Your task. How many lines in the records below contain the string "element"? Reply with the number alone.

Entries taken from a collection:
***
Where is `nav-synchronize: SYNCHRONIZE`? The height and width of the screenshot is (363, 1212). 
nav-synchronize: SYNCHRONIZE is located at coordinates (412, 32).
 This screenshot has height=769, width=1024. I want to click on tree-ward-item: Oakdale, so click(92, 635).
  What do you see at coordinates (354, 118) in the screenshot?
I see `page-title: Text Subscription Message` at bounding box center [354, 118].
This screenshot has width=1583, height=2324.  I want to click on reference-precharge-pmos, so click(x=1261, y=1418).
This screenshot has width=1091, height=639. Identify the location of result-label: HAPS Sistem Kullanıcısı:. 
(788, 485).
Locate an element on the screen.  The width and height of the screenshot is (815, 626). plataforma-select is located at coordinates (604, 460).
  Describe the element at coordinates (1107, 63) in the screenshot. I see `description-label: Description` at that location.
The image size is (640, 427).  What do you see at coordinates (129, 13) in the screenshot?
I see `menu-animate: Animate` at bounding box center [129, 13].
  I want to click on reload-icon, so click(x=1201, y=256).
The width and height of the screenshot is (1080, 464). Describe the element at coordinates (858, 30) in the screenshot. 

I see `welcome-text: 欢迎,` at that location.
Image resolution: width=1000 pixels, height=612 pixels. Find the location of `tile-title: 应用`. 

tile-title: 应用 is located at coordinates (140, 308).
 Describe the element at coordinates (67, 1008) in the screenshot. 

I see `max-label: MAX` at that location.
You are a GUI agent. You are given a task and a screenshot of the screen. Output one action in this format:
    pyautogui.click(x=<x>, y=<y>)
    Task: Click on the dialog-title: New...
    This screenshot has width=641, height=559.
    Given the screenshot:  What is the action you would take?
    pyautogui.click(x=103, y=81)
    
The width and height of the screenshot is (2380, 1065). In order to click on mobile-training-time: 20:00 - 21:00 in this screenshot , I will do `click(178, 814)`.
***
Task output. 4